Directions for this task:
Each of the lines below must be written out exactly as shown.

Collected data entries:
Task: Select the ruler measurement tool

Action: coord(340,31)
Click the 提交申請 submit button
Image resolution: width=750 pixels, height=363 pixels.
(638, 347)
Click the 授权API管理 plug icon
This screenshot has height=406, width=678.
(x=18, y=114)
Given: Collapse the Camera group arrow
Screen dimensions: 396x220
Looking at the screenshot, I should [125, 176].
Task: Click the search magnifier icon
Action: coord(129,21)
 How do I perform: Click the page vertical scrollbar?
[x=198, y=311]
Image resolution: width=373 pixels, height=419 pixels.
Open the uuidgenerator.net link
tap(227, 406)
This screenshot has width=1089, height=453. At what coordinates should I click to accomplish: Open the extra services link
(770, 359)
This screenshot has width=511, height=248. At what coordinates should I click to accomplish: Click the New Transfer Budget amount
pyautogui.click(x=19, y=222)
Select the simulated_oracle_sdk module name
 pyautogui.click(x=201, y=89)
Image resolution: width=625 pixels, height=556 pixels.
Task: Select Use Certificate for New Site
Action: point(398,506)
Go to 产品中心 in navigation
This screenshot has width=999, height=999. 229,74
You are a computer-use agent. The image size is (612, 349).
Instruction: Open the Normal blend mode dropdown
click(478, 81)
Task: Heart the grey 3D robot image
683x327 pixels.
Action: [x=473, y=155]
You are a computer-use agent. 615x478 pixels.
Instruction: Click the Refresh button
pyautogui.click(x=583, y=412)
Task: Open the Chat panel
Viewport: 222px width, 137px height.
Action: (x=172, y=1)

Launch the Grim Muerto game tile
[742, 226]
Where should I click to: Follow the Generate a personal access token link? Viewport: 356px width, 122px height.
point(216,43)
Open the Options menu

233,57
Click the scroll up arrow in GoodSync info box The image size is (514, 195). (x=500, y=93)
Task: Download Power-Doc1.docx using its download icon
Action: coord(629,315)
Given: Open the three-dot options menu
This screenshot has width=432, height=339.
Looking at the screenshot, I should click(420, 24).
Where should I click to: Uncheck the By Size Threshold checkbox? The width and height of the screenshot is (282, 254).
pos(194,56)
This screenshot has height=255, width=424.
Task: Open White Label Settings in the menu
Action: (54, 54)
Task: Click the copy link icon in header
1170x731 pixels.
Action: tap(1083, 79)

Answer box:
Task: Select the ruler measurement tool

Action: coord(340,31)
Click the 提交申請 submit button
Image resolution: width=750 pixels, height=363 pixels.
(638, 347)
Click the 授权API管理 plug icon
This screenshot has height=406, width=678.
(x=18, y=114)
Given: Collapse the Camera group arrow
Screen dimensions: 396x220
Looking at the screenshot, I should [125, 176].
Task: Click the search magnifier icon
Action: coord(129,21)
 How do I perform: Click the page vertical scrollbar?
[x=198, y=311]
Image resolution: width=373 pixels, height=419 pixels.
Open the uuidgenerator.net link
tap(227, 406)
This screenshot has width=1089, height=453. At what coordinates should I click to accomplish: Open the extra services link
(770, 359)
This screenshot has width=511, height=248. At what coordinates should I click to accomplish: Click the New Transfer Budget amount
pyautogui.click(x=19, y=222)
Select the simulated_oracle_sdk module name
 pyautogui.click(x=201, y=89)
Image resolution: width=625 pixels, height=556 pixels.
Task: Select Use Certificate for New Site
Action: point(398,506)
Go to 产品中心 in navigation
This screenshot has width=999, height=999. 229,74
You are a computer-use agent. The image size is (612, 349).
Instruction: Open the Normal blend mode dropdown
click(478, 81)
Task: Heart the grey 3D robot image
683x327 pixels.
Action: [x=473, y=155]
You are a computer-use agent. 615x478 pixels.
Instruction: Click the Refresh button
pyautogui.click(x=583, y=412)
Task: Open the Chat panel
Viewport: 222px width, 137px height.
Action: (x=172, y=1)

Launch the Grim Muerto game tile
[742, 226]
Where should I click to: Follow the Generate a personal access token link? Viewport: 356px width, 122px height.
point(216,43)
Open the Options menu

233,57
Click the scroll up arrow in GoodSync info box The image size is (514, 195). (x=500, y=93)
Task: Download Power-Doc1.docx using its download icon
Action: coord(629,315)
Given: Open the three-dot options menu
This screenshot has width=432, height=339.
Looking at the screenshot, I should click(420, 24).
Where should I click to: Uncheck the By Size Threshold checkbox? The width and height of the screenshot is (282, 254).
pos(194,56)
This screenshot has height=255, width=424.
Task: Open White Label Settings in the menu
Action: (54, 54)
Task: Click the copy link icon in header
1170x731 pixels.
Action: tap(1083, 79)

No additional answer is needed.